The most common form are X-rays which, until recently, were only capable of producing a shadow picture in which fine detail could be obscured by denser shadows. Recent developments in X-ray scanning and subsequent construction of the image point by point, with the aid of a computer, have produced a spectacular improvement.
Gamma-rays, of even shorter wavelength than X-rays, are emitted by certain radioactive isotopes. Some of these isotopes are taken up preferentially by particular tissues or organs when introduced into the body. The gamma-rays can pass through tissue and with appropriate equipment a crude image can be obtained which shows where in the body the isotope has accumulated.
Then there is infra-red radiation, of rather longer wavelength than light, which can penetrate tissue to a small extent. However it is also emitted from the skin surface in relation to its temperature, and therefore an infra-red picture of a portion of the body will really be a temperature map of the surface and structures just beneath it. This is useful because inflammation or abnormal rate of growth will result in high-temperature areas, and lack of blood supply in low-temperature regions.
Lastly there is ultrasound, not an electromagnetic radiation, but just a mechanical vibration in a material at a much higher frequency than ordinary sound. A beam of ultrasound aimed into the body will be partially reflected whenever it encounters a boundary between materials in which the velocity of sound is different. If the beam is pulsed one can measure how far away the reflecting boundary is by timing how long it takes for the echo to come back. If the beam is also moved to and fro across the surface, an image (in ultrasound terms) of a 'slice' of the patient can be obtained.
These methods enable us to see in many different ways, because the properties of the material which contribute to the image are different in every case.
About the 1975 CHRISTMAS LECTURES
In his 1975 CHRISTMAS LECTURES, Heinz Wolff explores how to investigate your inside without breaking the skin.
From the 1975 programme notes:
Imagine that you had to find out what was wrong with a motor car, but that you were not allowed to open the bonnet, or undo any nuts and bolts, or to break any wires. You would have to rely entirely on the noises you could hear, on how it reacted to the manipulation of external controls, and maybe on the characteristics of the exhaust.
The doctor using only his own senses is in much the same position when examining a patient, except that he has to deal with a very much more complicated system, and moreover one which is understood less completely than a motor car.

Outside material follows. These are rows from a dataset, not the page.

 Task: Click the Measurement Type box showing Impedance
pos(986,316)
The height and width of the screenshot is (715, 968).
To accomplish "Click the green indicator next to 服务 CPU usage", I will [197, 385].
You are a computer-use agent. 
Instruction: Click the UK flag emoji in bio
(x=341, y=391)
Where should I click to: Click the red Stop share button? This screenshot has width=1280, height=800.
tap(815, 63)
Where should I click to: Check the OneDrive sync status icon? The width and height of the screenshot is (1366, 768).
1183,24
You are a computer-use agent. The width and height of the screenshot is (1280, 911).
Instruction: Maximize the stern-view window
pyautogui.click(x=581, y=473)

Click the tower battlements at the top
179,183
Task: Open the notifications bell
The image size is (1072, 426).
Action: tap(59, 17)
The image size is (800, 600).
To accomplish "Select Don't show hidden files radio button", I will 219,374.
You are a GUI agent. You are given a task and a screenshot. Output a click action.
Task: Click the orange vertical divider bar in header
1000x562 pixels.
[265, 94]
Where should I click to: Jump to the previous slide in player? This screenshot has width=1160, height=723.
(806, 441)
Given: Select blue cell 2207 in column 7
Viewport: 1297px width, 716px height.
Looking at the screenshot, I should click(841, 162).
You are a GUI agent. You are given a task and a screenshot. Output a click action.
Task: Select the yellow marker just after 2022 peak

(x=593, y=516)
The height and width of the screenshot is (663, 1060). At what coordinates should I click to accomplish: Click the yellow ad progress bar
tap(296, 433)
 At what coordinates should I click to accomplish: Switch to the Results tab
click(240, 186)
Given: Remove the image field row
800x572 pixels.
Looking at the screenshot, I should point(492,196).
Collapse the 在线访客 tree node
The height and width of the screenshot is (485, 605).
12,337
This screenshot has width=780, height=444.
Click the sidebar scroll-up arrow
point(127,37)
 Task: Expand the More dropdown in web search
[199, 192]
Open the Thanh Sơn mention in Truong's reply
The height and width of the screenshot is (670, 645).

This series of lectures is about how one can examine the functioning or the structure of the inside of the body noninvasively, that is, without having to open the patient. In particular, they will be concerned with the techniques which are now available to amplify the doctor's senses or to detect signals to which we are normally quite insensitive.
Each lecture will take a particular set of signals, consider their origin and why they are important, demonstrate how they are detected and measured, and explain how the instrumentation works. The lectures will also illustrate how much modern medicine is becoming dependent on a proper application and understanding of engineering and physical principles.